Stored data entries
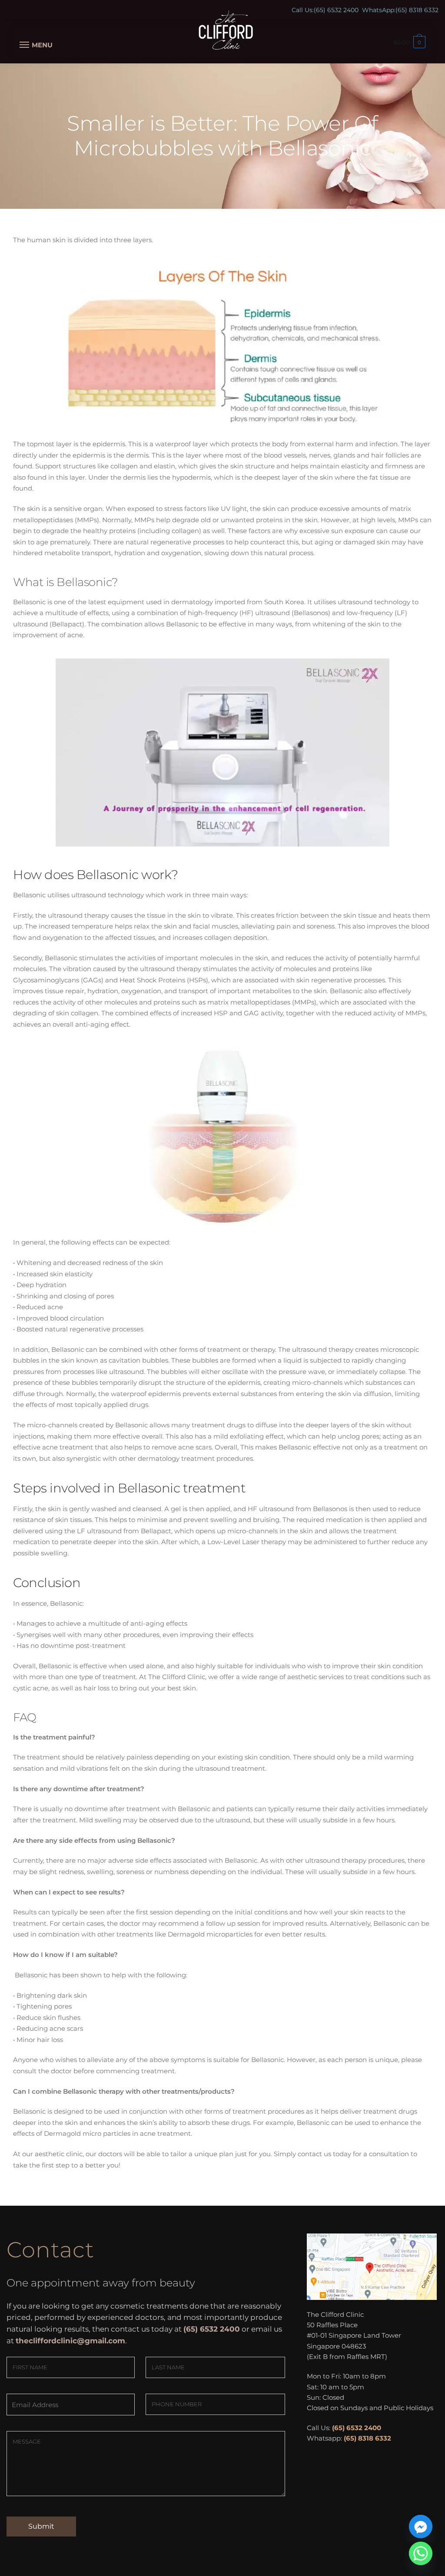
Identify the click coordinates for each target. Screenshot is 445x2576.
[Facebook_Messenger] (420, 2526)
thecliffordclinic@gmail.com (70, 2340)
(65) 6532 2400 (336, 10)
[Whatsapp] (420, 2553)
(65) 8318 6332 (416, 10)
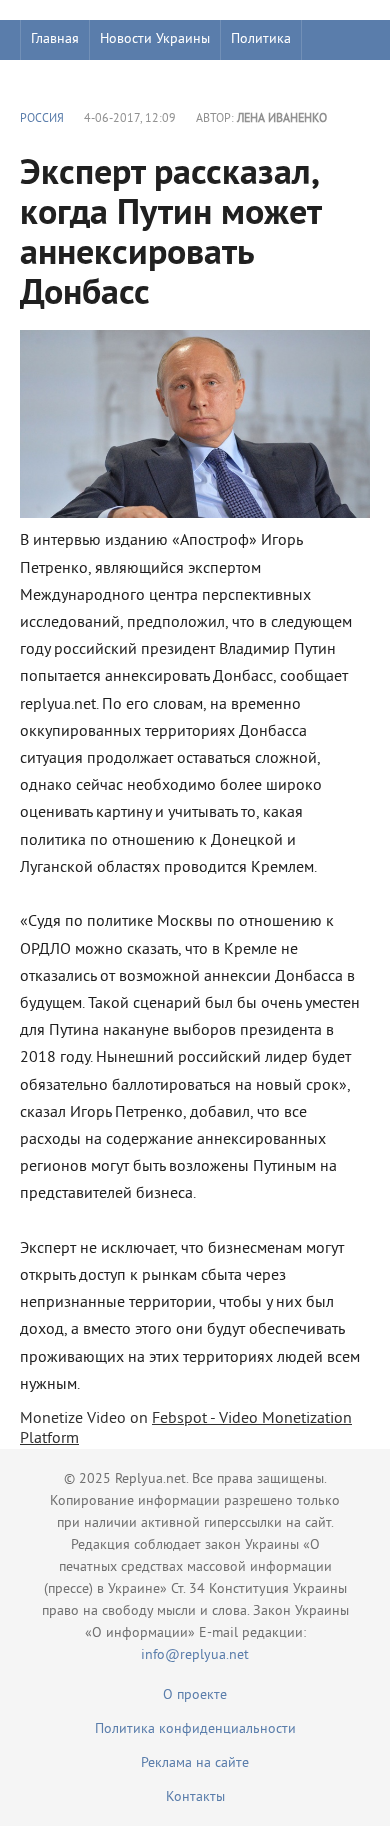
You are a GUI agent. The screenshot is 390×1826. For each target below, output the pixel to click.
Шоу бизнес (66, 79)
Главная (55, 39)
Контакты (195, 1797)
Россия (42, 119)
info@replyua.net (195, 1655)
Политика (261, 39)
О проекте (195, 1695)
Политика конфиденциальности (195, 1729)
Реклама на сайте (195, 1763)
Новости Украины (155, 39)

— Task requirements —
Write out each line above that contains the word "target".

— Exercise output —
Identify the click coordinates for each target. Screenshot is 445x2576.
You are a GUI agent. The screenshot is 390×1826. For each target below, output the pixel to click.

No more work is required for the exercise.